Le MJ nous a dit à la fin de la partie que nos personnages avaient oublié la scène du gars avec les tatouages à cause du choc psychologique. Et que c'était heureux, parce que sinon, les dégâts psychologiques auraient été plus importants.

Qu'avons-nous donc fait la partie suivante ?

Une séance d'hypnose pour se rappeler la-dite scène !

En effet, nos personnages avaient un trou de mémoire, ça nous semblait logique qu'ils dussent chercher à se rappeler les évènements manquants.

Mon personnage était le cobaye : j'ai, en tant que joueur, fermé les yeux, les autres me posaient les questions que leurs personnages posaient au mien, et avec le soutien du MJ, j'ai rejoué les émotions qu'aurait du ressentir mon personnage et j'ai décrit ce qu'on me demandait de décrire...
résultat, le PJ hypnotiseur s'est mangé une perte de SAN supplémentaire dans les dents, ça a permis à nos PJ de faire des recherches qui n'ont pas abouti.

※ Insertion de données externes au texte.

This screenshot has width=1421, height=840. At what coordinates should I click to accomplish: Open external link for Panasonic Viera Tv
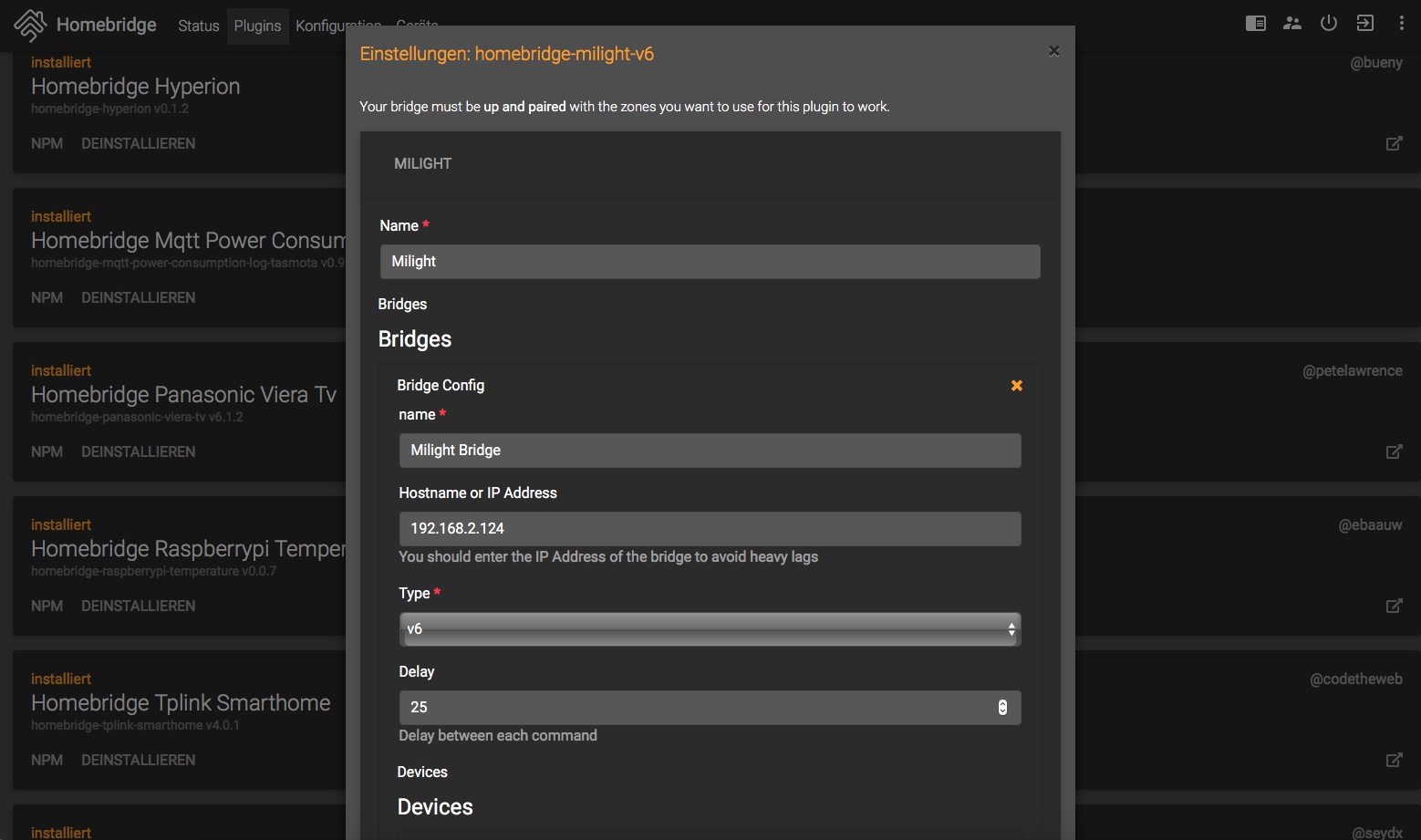1394,451
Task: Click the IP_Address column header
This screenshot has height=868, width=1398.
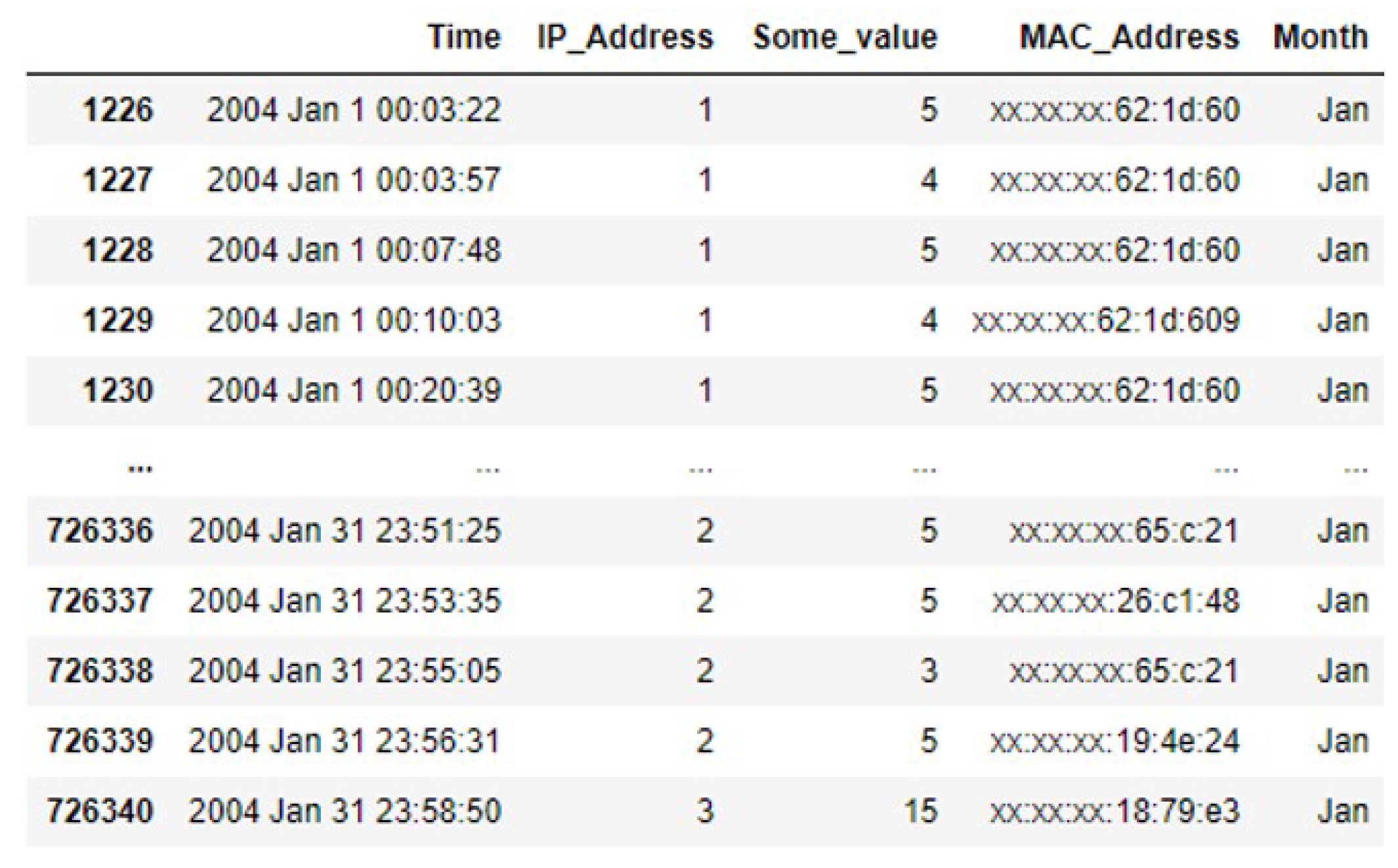Action: [x=625, y=37]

Nous (joueurs) avons vécu une scène d'une rare intensité, nous étions très motivés à la jouer, le MJ lui-même s'est régalé, bref, un grand moment.

Pendant un roleplay entre PJ, l'idée a été lancée de tenter l'hypnose pour se rappeler l'évènement manquant. Suite à l'approbation du groupe, on a lancé la scène, joueurs et MJ. (L'idée est celle des joueurs, elle a été véhiculée par les personnages, via l'interprétation en roleplay de cette scène qui précédait la scène d'hypnose).
Je vais tenter d'analyser les deux niveaux synesthésiques de l'initiation et de la mise en œuvre de la scène (niveau utilitaire et niveau sympathique) :

- Utilitaire : ce qui nous a motivés à jouer cette scène, c'était de nous mettre à la place de nos personnages et de chercher ce qui était le plus cohérent pour eux. La motivation des joueurs était donc de créer une scène qui a pour but d'enrichir la cohérence et la crédibilité de la fiction et cela passait par "que feraient logiquement nos personnages ?". Et une certaine excitation nous a pris quant aux conséquences que cela allait engendrer. Pendant la scène, c'était du même acabit.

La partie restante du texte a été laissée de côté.